**WHAT NEEDS TO BE DONE**: Look through the listing below, and wherever a line has the string "Netflix", pull it out.

**GIVEN RECORDS**:
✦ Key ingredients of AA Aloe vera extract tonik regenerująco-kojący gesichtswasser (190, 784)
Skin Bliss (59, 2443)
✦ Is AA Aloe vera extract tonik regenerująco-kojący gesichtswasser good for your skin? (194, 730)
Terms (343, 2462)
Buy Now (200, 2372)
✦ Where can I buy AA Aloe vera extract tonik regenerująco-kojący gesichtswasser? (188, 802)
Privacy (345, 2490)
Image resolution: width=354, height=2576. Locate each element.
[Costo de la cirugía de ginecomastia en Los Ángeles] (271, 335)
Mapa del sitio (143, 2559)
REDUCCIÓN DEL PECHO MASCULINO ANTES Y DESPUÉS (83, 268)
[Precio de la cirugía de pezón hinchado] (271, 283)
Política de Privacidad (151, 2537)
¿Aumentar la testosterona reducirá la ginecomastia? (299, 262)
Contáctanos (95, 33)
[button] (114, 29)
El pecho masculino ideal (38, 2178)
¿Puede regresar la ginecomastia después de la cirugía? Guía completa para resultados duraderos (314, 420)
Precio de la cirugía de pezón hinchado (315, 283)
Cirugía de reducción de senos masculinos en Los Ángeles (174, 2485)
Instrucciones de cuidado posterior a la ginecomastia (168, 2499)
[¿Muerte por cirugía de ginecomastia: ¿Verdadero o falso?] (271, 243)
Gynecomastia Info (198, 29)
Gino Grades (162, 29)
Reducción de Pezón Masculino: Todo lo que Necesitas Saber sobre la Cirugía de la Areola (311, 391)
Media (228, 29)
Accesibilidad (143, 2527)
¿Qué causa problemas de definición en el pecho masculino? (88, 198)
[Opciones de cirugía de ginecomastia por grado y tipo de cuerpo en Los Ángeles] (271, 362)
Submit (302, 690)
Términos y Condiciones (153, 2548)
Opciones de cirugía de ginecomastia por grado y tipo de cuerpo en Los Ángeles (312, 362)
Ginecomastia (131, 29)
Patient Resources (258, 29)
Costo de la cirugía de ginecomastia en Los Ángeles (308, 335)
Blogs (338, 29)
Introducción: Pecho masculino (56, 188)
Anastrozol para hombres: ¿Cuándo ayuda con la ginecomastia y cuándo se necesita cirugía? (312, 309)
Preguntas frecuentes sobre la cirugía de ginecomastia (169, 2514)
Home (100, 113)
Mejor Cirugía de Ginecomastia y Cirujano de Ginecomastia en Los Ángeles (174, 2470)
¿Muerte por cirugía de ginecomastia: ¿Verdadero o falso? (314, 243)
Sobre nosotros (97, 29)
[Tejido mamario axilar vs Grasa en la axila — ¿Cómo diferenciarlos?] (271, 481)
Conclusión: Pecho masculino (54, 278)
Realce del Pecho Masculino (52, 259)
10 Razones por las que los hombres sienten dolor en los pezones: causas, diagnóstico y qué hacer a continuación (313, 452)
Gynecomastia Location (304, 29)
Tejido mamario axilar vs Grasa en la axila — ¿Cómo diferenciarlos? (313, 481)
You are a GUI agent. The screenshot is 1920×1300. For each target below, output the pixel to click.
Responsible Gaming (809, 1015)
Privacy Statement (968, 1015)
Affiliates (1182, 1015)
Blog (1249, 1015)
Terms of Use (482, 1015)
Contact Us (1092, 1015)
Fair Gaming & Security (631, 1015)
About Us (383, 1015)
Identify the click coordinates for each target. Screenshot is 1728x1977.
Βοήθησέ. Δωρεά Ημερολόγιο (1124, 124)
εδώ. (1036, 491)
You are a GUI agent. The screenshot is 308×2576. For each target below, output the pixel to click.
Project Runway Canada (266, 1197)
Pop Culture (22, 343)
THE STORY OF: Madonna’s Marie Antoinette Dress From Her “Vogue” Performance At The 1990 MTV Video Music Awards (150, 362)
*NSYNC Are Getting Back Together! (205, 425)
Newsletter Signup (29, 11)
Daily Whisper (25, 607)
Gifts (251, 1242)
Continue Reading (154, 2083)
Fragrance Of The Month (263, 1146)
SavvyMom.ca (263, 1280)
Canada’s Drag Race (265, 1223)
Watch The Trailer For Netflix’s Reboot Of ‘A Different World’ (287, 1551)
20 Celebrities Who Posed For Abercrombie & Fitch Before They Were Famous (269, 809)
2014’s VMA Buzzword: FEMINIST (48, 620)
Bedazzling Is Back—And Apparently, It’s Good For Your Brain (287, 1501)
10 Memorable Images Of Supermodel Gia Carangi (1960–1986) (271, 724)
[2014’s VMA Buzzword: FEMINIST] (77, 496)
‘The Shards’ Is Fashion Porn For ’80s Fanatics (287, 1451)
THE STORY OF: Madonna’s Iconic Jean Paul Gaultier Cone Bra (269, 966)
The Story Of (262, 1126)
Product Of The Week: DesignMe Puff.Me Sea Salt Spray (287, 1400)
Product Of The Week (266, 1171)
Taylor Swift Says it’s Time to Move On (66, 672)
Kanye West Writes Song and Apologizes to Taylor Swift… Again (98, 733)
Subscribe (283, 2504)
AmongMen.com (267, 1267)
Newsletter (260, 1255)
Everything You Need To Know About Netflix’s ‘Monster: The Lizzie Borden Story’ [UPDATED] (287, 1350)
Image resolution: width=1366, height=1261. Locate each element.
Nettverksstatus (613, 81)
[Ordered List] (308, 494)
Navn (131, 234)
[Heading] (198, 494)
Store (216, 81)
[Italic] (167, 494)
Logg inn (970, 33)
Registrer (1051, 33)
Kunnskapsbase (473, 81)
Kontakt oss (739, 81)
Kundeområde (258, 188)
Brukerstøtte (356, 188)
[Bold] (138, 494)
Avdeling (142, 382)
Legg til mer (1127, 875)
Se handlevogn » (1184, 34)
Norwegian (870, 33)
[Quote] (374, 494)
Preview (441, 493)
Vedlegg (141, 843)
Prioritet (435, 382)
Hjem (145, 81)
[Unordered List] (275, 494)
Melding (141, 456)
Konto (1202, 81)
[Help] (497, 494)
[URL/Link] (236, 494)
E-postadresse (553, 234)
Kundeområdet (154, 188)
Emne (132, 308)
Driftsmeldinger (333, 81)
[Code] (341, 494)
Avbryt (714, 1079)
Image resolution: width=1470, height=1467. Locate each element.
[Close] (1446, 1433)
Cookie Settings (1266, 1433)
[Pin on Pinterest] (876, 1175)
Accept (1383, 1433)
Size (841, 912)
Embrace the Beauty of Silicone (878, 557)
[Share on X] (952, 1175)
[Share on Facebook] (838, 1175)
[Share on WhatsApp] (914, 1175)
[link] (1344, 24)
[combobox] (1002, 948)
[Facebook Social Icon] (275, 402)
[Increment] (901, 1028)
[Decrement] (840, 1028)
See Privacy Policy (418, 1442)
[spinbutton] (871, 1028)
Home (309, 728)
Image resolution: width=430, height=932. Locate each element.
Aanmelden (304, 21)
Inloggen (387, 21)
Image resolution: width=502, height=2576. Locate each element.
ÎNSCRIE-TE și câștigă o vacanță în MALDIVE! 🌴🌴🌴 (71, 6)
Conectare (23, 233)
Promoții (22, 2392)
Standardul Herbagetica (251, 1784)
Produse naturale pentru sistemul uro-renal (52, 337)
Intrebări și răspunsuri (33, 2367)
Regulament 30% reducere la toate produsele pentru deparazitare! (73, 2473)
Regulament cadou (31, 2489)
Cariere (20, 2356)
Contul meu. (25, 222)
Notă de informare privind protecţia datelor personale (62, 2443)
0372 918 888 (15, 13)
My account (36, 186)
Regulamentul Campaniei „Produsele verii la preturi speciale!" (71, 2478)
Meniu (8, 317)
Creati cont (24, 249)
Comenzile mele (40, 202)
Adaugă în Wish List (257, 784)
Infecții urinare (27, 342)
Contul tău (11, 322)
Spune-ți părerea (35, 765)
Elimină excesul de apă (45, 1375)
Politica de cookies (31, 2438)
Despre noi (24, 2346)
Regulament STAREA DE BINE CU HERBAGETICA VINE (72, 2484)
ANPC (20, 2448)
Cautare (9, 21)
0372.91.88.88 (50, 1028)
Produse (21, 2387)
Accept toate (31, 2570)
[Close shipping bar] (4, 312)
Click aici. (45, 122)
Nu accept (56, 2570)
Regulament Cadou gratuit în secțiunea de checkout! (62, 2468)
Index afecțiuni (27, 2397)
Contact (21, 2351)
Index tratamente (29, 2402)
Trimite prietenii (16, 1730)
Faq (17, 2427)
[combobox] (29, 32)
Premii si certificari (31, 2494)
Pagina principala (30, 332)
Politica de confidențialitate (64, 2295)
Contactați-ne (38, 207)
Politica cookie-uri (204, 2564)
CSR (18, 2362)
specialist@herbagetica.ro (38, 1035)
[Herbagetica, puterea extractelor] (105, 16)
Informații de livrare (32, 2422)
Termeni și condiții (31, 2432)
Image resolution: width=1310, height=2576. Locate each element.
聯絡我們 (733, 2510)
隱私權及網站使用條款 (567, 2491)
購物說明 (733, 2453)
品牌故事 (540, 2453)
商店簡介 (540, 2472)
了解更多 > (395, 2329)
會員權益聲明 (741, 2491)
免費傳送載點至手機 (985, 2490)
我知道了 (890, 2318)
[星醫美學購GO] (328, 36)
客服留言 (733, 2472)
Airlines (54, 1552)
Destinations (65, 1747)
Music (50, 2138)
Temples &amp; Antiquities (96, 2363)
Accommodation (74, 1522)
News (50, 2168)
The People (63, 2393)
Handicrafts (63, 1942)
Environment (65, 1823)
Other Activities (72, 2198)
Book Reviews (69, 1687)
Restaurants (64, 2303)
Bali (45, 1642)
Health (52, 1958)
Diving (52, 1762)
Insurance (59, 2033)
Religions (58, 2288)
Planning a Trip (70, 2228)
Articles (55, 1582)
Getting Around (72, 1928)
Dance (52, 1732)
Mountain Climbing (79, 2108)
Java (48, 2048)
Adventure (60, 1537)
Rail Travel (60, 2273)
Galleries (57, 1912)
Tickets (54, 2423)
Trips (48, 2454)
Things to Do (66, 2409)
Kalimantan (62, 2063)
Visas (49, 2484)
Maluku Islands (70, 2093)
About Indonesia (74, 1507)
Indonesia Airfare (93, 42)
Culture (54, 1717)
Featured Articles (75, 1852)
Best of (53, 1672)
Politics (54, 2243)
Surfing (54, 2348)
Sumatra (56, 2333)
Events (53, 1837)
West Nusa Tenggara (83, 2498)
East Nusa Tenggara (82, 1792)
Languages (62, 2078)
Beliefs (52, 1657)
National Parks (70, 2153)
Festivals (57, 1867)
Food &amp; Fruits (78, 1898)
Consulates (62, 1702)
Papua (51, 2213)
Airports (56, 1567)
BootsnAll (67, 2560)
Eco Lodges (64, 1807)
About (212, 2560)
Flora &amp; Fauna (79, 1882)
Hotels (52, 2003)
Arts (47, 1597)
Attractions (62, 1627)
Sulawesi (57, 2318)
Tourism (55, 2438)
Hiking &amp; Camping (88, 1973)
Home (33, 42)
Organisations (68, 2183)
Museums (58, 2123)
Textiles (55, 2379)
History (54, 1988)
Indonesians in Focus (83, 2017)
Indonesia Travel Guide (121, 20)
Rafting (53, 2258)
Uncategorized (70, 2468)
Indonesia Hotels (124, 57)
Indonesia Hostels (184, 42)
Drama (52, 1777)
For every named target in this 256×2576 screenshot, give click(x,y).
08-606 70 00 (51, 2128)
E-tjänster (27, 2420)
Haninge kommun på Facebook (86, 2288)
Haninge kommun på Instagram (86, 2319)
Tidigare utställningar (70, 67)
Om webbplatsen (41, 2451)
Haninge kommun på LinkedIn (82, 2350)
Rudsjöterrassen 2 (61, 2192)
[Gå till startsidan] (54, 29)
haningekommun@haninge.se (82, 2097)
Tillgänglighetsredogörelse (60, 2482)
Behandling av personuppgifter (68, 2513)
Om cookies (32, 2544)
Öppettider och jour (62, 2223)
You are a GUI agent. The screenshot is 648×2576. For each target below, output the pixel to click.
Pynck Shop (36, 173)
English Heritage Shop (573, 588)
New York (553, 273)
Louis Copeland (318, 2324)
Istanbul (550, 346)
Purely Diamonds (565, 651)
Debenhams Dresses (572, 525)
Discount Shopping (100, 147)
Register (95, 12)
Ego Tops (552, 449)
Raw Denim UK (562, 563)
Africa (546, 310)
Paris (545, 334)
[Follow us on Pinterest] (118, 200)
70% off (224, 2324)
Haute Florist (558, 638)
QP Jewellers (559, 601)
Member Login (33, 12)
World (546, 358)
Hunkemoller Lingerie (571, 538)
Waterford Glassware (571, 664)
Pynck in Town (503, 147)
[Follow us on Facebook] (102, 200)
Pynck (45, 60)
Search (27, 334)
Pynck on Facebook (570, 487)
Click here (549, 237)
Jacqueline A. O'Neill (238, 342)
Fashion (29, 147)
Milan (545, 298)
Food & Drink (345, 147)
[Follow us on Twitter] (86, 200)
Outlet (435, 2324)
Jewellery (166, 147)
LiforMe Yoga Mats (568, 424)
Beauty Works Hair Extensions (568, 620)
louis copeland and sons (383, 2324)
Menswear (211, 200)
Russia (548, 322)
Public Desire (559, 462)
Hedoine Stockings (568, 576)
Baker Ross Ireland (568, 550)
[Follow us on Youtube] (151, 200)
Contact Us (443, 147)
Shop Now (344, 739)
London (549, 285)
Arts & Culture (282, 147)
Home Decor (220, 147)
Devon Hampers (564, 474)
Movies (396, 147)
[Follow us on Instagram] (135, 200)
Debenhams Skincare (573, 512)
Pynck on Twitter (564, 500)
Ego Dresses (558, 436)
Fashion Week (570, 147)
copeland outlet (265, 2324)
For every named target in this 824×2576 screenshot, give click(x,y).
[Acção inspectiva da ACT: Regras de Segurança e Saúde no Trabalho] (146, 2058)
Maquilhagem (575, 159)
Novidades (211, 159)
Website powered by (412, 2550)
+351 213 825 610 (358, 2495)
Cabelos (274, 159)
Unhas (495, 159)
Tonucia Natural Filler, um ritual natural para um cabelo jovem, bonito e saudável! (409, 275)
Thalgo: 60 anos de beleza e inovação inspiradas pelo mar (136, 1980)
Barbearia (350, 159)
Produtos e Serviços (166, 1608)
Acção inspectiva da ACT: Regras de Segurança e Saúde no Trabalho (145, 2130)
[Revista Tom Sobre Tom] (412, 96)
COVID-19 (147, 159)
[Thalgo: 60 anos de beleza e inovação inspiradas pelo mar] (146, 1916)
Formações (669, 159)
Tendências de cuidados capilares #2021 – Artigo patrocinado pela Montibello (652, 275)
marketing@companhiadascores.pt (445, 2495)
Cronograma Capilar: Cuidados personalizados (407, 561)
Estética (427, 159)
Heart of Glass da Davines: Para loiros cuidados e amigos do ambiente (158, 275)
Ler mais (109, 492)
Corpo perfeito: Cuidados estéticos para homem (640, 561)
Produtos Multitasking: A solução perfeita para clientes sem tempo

**SOLVED PROBLEM**:
Watch The Trailer For Netflix’s Reboot Of ‘A Different World’ (287, 1551)
Everything You Need To Know About Netflix’s ‘Monster: The Lizzie Borden Story’ [UPDATED] (287, 1350)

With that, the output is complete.